PROBLEM:
Stop at the line containing "Task: Click the": repeat exactly every line of the entries below from the first up to it, plus that line, with pictures omitted.

RECORDED DATA:
[Start of Attachment]

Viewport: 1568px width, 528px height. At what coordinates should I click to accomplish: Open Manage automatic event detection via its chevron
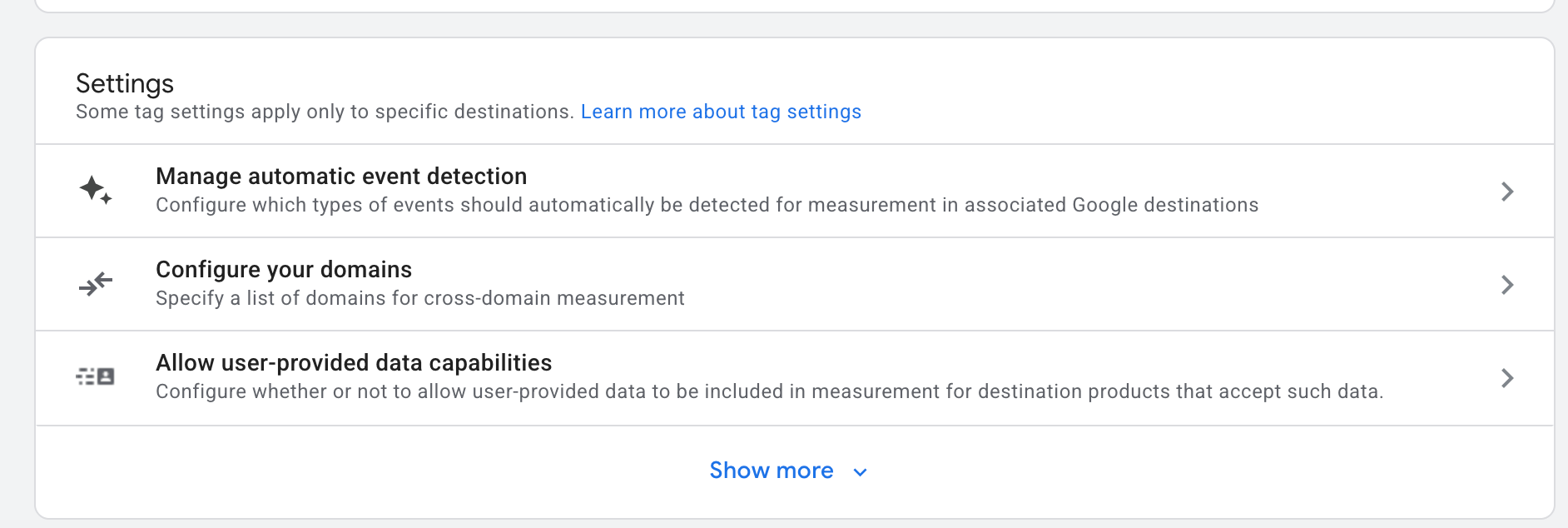point(1506,192)
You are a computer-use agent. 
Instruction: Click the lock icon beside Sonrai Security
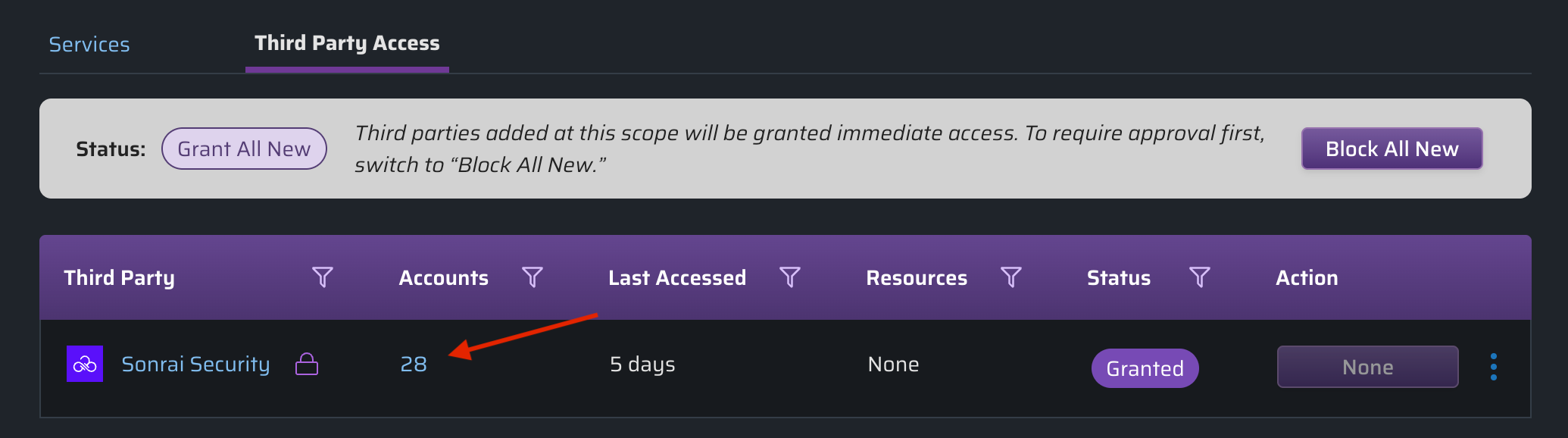click(307, 364)
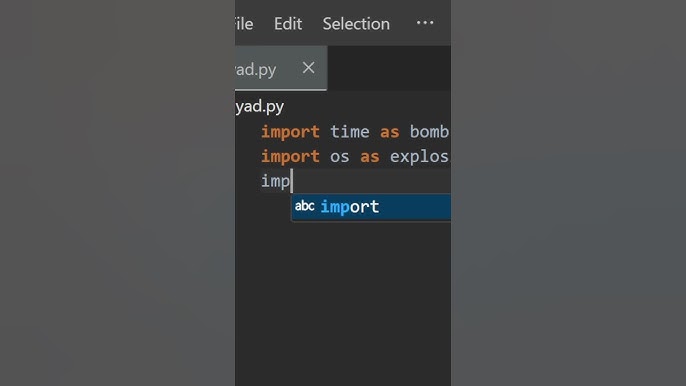Click the abc icon in suggestion

[x=304, y=206]
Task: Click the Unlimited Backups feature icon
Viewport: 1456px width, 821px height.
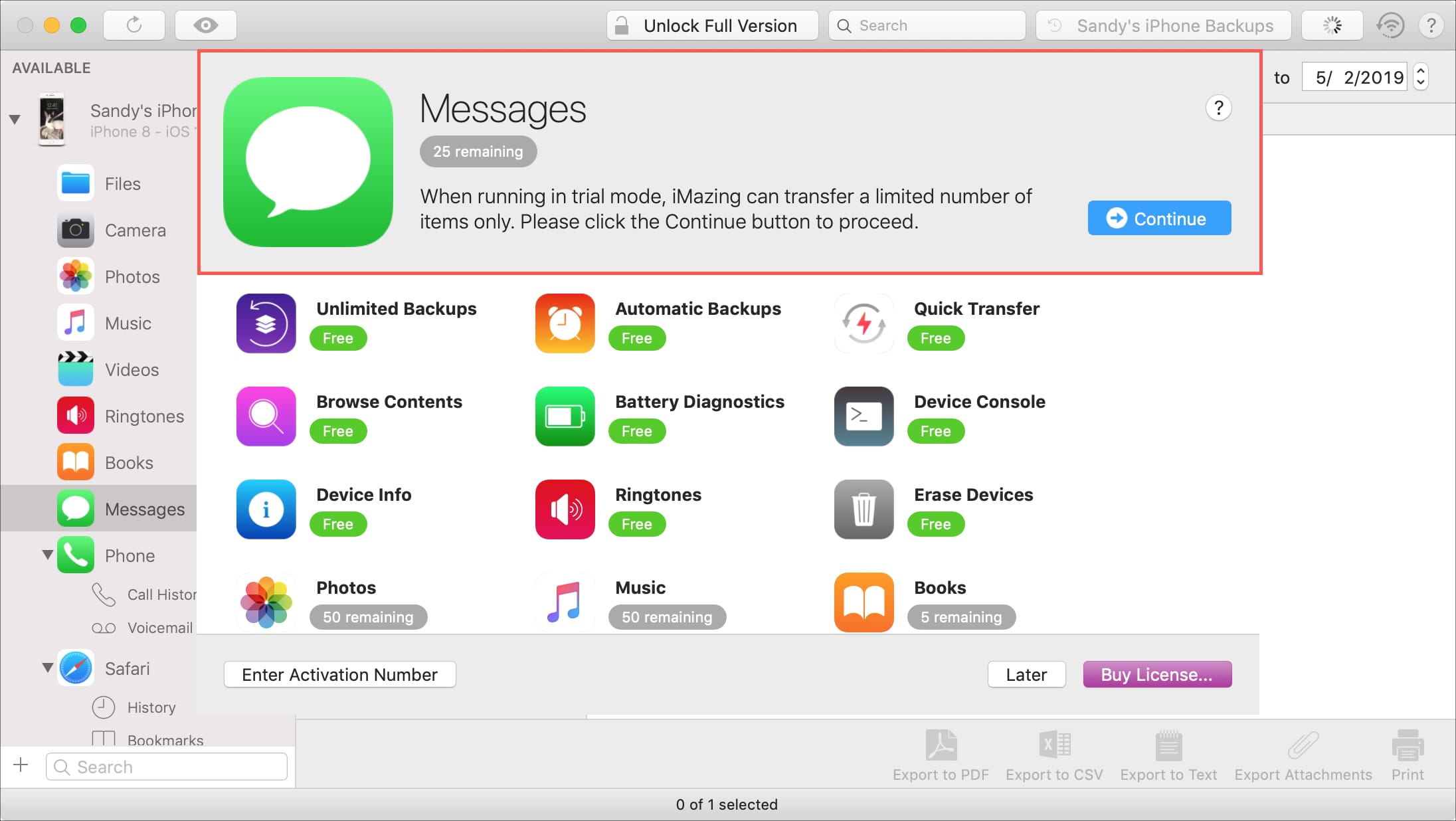Action: 266,322
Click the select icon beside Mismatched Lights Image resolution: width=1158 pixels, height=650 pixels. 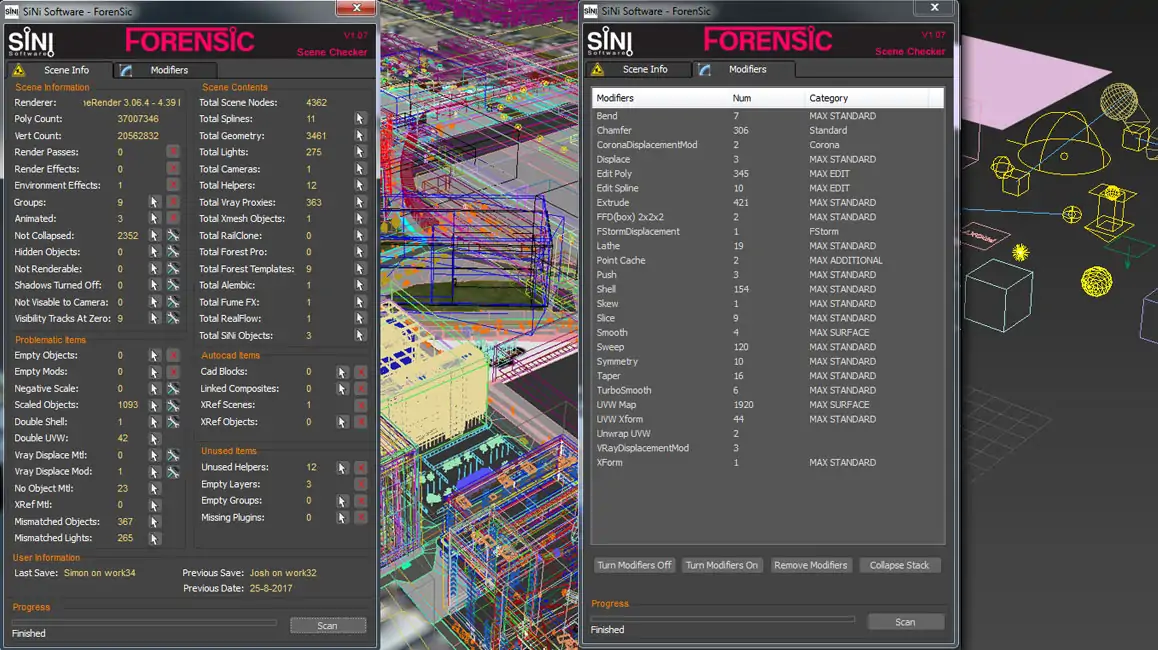tap(155, 538)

[End of Attachment]

ANSWER AREA:
Viewport: 1568px width, 528px height. At what coordinates should I click to accomplish: Open Manage automatic event detection via its chevron
point(1506,192)
You are a computer-use agent. 
Instruction: Click the lock icon beside Sonrai Security
click(307, 364)
Click the abc icon in suggestion

[x=304, y=206]
Task: Click the Unlimited Backups feature icon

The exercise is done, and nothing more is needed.